____ Data shown

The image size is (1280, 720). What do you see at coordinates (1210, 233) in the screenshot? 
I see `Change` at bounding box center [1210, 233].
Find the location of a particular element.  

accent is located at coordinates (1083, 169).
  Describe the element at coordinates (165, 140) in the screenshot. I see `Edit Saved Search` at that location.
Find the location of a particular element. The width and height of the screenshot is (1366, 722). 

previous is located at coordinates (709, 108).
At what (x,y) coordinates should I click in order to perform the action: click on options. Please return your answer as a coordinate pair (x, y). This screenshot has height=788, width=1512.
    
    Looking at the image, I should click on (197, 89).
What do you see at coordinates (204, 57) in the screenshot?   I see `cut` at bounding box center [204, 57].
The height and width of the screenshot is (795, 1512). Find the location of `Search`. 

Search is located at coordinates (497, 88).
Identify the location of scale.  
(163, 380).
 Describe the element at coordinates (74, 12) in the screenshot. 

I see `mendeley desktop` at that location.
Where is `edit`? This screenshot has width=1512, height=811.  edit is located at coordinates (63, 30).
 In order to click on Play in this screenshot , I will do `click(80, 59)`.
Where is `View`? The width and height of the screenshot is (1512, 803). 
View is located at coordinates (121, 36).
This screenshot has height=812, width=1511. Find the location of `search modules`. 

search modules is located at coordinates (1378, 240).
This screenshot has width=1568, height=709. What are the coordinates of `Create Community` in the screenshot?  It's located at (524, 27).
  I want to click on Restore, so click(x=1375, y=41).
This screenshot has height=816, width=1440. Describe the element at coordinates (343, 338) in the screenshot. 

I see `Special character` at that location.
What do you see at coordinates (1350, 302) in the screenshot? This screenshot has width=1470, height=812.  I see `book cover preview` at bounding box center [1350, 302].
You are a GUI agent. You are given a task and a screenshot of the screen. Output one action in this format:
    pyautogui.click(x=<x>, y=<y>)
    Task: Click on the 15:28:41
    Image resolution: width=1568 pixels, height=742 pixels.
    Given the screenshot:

________

◆ Problem to work on: Convert the records above into a JSON array of strings, one string per line, omitting blank lines.

◆ Expected answer:
[
  "The image size is (1280, 720). What do you see at coordinates (1210, 233) in the screenshot? ",
  "I see `Change` at bounding box center [1210, 233].",
  "Find the location of a particular element.  ",
  "accent is located at coordinates (1083, 169).",
  "  Describe the element at coordinates (165, 140) in the screenshot. I see `Edit Saved Search` at that location.",
  "Find the location of a particular element. The width and height of the screenshot is (1366, 722). ",
  "previous is located at coordinates (709, 108).",
  "At what (x,y) coordinates should I click in order to perform the action: click on options. Please return your answer as a coordinate pair (x, y). This screenshot has height=788, width=1512.",
  "    Looking at the image, I should click on (197, 89).",
  "What do you see at coordinates (204, 57) in the screenshot?   I see `cut` at bounding box center [204, 57].",
  "The height and width of the screenshot is (795, 1512). Find the location of `Search`. ",
  "Search is located at coordinates (497, 88).",
  "Identify the location of scale.  ",
  "(163, 380).",
  " Describe the element at coordinates (74, 12) in the screenshot. ",
  "I see `mendeley desktop` at that location.",
  "Where is `edit`? This screenshot has width=1512, height=811.  edit is located at coordinates (63, 30).",
  " In order to click on Play in this screenshot , I will do `click(80, 59)`.",
  "Where is `View`? The width and height of the screenshot is (1512, 803). ",
  "View is located at coordinates (121, 36).",
  "This screenshot has height=812, width=1511. Find the location of `search modules`. ",
  "search modules is located at coordinates (1378, 240).",
  "This screenshot has width=1568, height=709. What are the coordinates of `Create Community` in the screenshot?  It's located at (524, 27).",
  "  I want to click on Restore, so click(x=1375, y=41).",
  "This screenshot has height=816, width=1440. Describe the element at coordinates (343, 338) in the screenshot. ",
  "I see `Special character` at that location.",
  "What do you see at coordinates (1350, 302) in the screenshot? This screenshot has width=1470, height=812.  I see `book cover preview` at bounding box center [1350, 302].",
  "You are a GUI agent. You are given a task and a screenshot of the screen. Output one action in this format:",
  "    pyautogui.click(x=<x>, y=<y>)",
  "    Task: Click on the 15:28:41",
  "    Image resolution: width=1568 pixels, height=742 pixels.",
  "    Given the screenshot:"
]